» Exercise requirements
(a) In the blog page below, rewrite the paragraph beginning "So with that… on to the update!" as a short bulleted list that keeps its main facts.
(b) Transcribe the passage of the blog page below between "A few more envelopes" and "to use Moo.", inclusive.
(c) Pick up the blog page below where it stops and continue it.

### Page

June 29, 2012 by Kat

Lettere

Sometimes I marvel how the human brain works. I wanted a mail-related photo for today’s Liberate Your Art Swap update post and I thought of this photo. I remembered taking this picture in Venice, although I had never done any editing on it. I thought I took it when we were there with my husband’s parents. So, with nothing other than that to go on, I went into Lightroom and went directly to the November 2010 folder, the month we visited with his parents. Yep, there it was! Pretty darn cool the way the brain works, isn’t it? And the way Lightroom works too. Even though my photos are still not keyworded (although getting better – this folder now has keywords for Venice!), I can find things relatively quickly.

So with that… on to the update! As of this morning, there are 255 artists signed up for the swap! Yeah! If the participation rate is the same or better as last year, I should meet my goal for increasing participation this year. And, there are still a couple more weeks to sign up! I’m going to keep sign up open through July 15. After that, I figure it’s getting to late to get everything together with creating and mailing postcards. Thanks to everyone who has been sharing about the swap – there is still time to share!

A few more envelopes trickled in this week, doubling my total of envelopes to 8. I’m also keep track of where they are coming from, so that will be fun to give an update on as I receive more. From the comments in the Facebook event, lots of people are getting ready to send their postcards in, so the rush is on it’s way. How fun!!

If you haven’t ordered your postcards yet, I received a code from Moo this week: Enter the code POSTSTICK at checkout by midnight PST 4th July 2012 and you will receive free shipping (cheapest shipping option only). Order must include at least one pack of Postcards and/or Stickers. I don’t know if that will work in conjunction with my link that gives 10% off for new customers, but it’s worth a try if you haven’t ordered yet and were planning to use Moo.

One more reminder: Photo-Heart Connection link up for June opens this Sunday, July 1! I can’t wait to see what’s connecting with you this month. See you then!

Filed Under: The Kat Eye View of the World Tagged With: heart, Italy, letter, monochromatic, postcard swap, Venice, wrought iron

June 28, 2012 by Kat

Arriving

It’s done! It’s done! My latest painting is done. I see it as a wave. A never-ending wave… it’s always swirling around, moving, pulling in and breaking out. There is energy in the motion. I’ve entitled it “Arriving” because that is what I see it doing. Always arriving, never arrived. Just like us. Any time we think we have “arrived” we start on a new journey. Any time our wave breaks on shore, we have but a brief moment before we are pulled back into the swirl of life and creativity. That’s just how it works.

######
### Data provided

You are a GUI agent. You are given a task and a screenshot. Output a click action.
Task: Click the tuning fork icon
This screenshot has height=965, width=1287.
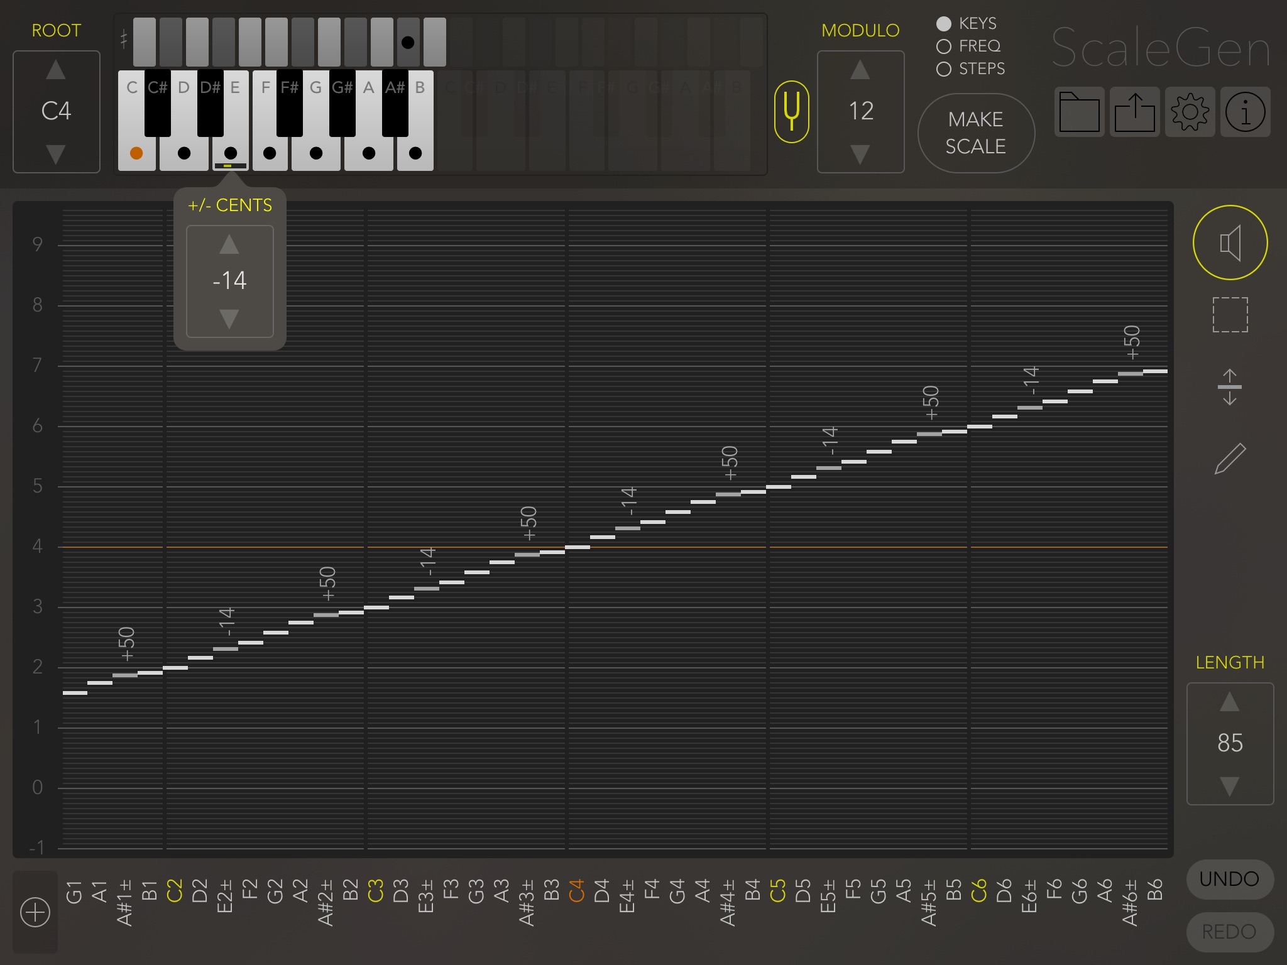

######

» Responses for each task
(a)
- 255 artists had signed up for the swap as of that morning.
- If participation matches or beats last year's rate, the goal of increasing participation this year should be met.
- Sign-up stays open through July 15; after that it gets too late to create and mail postcards.
- There is still time to share news of the swap.

(b)
A few more envelopes trickled in this week, doubling my total of envelopes to 8. I’m also keep track of where they are coming from, so that will be fun to give an update on as I receive more. From the comments in the Facebook event, lots of people are getting ready to send their postcards in, so the rush is on it’s way. How fun!!

If you haven’t ordered your postcards yet, I received a code from Moo this week: Enter the code POSTSTICK at checkout by midnight PST 4th July 2012 and you will receive free shipping (cheapest shipping option only). Order must include at least one pack of Postcards and/or Stickers. I don’t know if that will work in conjunction with my link that gives 10% off for new customers, but it’s worth a try if you haven’t ordered yet and were planning to use Moo.

(c)
Arriving, Acrylic on Canvas, 16×20″

Getting back into painting has been fun. I’ve enjoyed seeing this image emerge, letting it tell me where I wants to go. I’ve enjoyed getting paint on my hands and under my fingernails. I’ve enjoyed gazing at the end product up on my easel. I’ve also enjoyed what I’ve learned from the contrast of this painting, which I love, and the other one that I was hating last week. Thanks to your advice, I’ve set that painting aside and I will come back to it later. There are some distinct difference between my approach between “Arriving” and the painting-which-shall-remain-nameless. The biggest is in the gestures I used. For Arriving, I was playful and free. I did not try for clean edges or precision. I found interesting things to stamp with. I circled and swirled, layered without trying to be smooth or clean. The interaction of the layered elements is what I like best. In the painting I hate, I got wrapped up in clean edges and even coverage. The gesture, the texture, and the interaction of elements got lost in the precision. So, for my next paintings, I’m going to go with the looseness. Open gestures, stamping shapes, allowing imprecision. See what emerges.

Here’s the painting in it’s process of “Arriving”… Just in time for Paint Party Friday! Starting with shades of blue, lots of fingerpainting and a spray bottle to drip:

Adding more blue and some circles with a foam brush, more dripping:

Adding green and beginning to define the swirl:

The white enters, using various random things to stamp circles:

More white and layering of the circles with other colors to further blend and define the regions:

A few minor additions of light/dark to blend the swirl with the “bubbles” and the work is finished:

Arriving, Acrylic on Canvas, 16×20″

I took a few closeups of my favorite parts:


And a new question for all of you experienced painters this week: How do you sign your work? This painting is, as yet, unsigned. I’ve always had this struggle of wanting the signature to be small, neat and unobtrusive but I am paint-challenged for small details and it never turns out right. I find myself wanting to sign it with a fine point Sharpie and be done. Any advice is appreciated, and thank you so much in advance for sharing your tips! Last week’s comments were so helpful.

Filed Under: The Kat Eye View of the World Tagged With: my painting

June 27, 2012 by Kat

The Missing Piece

I’ve discovered a missing piece to my photography practice. A piece I didn’t even realize was missing until I began to explore it. But now that I’ve found this piece, it’s clicked into place with such perfection I can’t even begin to describe the sense of completion. That missing piece is print.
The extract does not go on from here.